P- ¿Tienen idea del ajuste en términos de empleo?

R- Tenemos nuestros propios análisis razonables; confío en que no supere las 2.000 o 3.000 personas. La garantía que hemos pedido es que sea ordenado. En cualquier caso, valoramos que el anuncio se haya hecho con luz y taquígrafos.

P- Pero Emilio Botín siempre dijo que Banesto ni se vendería ni se integraría...

R- En esta empresa, principios hay pocos, pero son flexibles (sonríe). Recuerde que tras integrar el Central Hispano también dijo que «cada día tiene su afán».

P- El banco habla de recolocaciones en el extranjero. ¿Ese es el futuro que espera a la gente?

R- No sabemos exactamente qué ha querido decir Botín esta mañana.
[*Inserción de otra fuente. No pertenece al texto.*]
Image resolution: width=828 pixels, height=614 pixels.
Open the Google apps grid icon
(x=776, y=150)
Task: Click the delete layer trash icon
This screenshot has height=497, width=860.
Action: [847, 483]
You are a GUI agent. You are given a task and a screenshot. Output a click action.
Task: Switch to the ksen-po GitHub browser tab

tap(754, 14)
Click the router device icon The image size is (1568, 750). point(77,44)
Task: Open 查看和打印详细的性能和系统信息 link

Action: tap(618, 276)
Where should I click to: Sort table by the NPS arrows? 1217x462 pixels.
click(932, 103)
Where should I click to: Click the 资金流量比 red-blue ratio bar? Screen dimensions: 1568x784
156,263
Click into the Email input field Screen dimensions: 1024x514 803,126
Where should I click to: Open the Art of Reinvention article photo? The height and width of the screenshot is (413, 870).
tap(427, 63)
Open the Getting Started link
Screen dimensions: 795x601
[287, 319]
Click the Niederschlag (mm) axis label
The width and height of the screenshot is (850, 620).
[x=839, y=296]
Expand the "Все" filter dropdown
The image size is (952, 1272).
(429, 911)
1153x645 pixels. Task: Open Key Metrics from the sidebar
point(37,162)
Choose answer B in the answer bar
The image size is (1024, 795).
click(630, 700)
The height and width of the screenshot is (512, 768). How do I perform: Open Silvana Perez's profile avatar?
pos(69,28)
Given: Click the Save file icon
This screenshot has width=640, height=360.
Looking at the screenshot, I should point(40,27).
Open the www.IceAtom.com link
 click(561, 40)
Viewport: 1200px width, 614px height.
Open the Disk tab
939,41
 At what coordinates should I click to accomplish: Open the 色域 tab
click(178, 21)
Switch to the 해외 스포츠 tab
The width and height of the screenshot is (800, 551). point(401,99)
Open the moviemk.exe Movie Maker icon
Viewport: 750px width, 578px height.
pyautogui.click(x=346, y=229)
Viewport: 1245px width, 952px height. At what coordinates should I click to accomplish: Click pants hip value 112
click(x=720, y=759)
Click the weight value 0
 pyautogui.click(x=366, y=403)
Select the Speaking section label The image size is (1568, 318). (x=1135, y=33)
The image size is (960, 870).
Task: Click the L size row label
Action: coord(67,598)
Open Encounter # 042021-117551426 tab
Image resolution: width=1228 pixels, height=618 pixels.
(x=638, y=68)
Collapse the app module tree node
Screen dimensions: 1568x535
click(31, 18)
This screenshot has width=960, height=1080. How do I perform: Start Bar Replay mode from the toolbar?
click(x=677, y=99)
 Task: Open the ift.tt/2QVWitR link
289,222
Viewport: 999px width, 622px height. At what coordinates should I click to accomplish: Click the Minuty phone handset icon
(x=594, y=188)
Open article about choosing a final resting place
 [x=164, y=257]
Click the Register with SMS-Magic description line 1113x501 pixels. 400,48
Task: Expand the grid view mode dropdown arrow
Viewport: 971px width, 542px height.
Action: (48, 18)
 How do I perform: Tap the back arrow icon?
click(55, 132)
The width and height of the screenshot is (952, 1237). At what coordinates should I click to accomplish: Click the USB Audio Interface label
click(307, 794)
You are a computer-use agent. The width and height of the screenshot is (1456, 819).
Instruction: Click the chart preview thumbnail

Es verdad que Santander es un grupo muy grande con perspectivas de desarrollo profesional en America Latina, Reino Unido o Polonia, pero lo deberán concretar. Tendrán que aclarar qué ofertas van a hacer y en cuánto se cifra el redimensionamiento. No estarán pensando en los cajeros del banco, sino en los directores territoriales, que ahora tendrán otro techo de cristal más allá de España. En cualquier caso, la solución al excedente de plantilla no va a venir de la expatriación.

P-¿Esto supone la antesala de alguna otra operación corporativa?

R- No sé si es la antesala de nada. El grupo tenía que hacerse fuerte, pues los resultados en España no eran buenos, y ahora la marca Santander sale reforzada para abordar otros pasos que puedan requerir los reguladores o interesar al banco. Si al final hacen algo, será una conjunción de esos dos intereses. Quedan entidades nacionalizadas; pienso en CaixaCatalunya, NovaGalicia y lo que pueda pasar con Caja-España. En cualquier caso, la reestructuración no puede dilatarse más. Los plazos se tienen que acortar. Comfia-CC OO cree imprescindible dar más estabilidad al sistema. Esto no se puede tener abierto meses y meses.

P- Celebran estos días en Bilbao el IV Congreso de la Federación. Tal y como está el sector, ¿se dedicarán a animarse unos a otros?

R- El sindicato nunca se reconoce en el lloro, sino en la alternativa. Vamos a aprobar una resolución para reclamar al Estado que aproveche la red nacionalizada para suplir las carencias de la banca en lo relativo a la circulación del crédito. Sobre todo a las pymes. La austeridad sólo conduce a la catástrofe y hay que poner a la pyme a trabajar, para recaudar y, con eso, pagar la deuda.

P- ¿Están pagando los trabajadores de la banca la mala gestión de algunos administradores?

R- Sin ninguna duda. Se ha confundido a banqueros con bancarios, que son los que pagan el pato y son personas normales que, al fin y al cabo, también se van a la calle. En realidad, el país entero está pagando una mala gestión y una regulación inexistente o abdicatoria. Perdemos empleo a chorros, y nos toca liderar los procesos para alcanzar salidas pactadas en todos los procesos.

P- ¿Entiende el cabreo de la gente de la calle con los bancos?

R- Sí, pero nosotros no hemos generado esta crisis. Y lo que no vamos a hacer es entrar en la dinámica de la confrontación entre trabajadores que promueven algunos grupos como Stop Desahucios o el 15M. Los bancarios no somos distintos de los funcionarios o los médicos o cualquiera, y no se pueden ocupar sucursales, como ha sucedido en Bankia, con agresiones y llamando «asesinos» a los compañeros. No se puede criminalizarnos y ponernos en el disparadero. Si esto no se reconduce, algún día tendremos un drama serio. ¿Y qué haremos entonces? ¿Lamentarnos?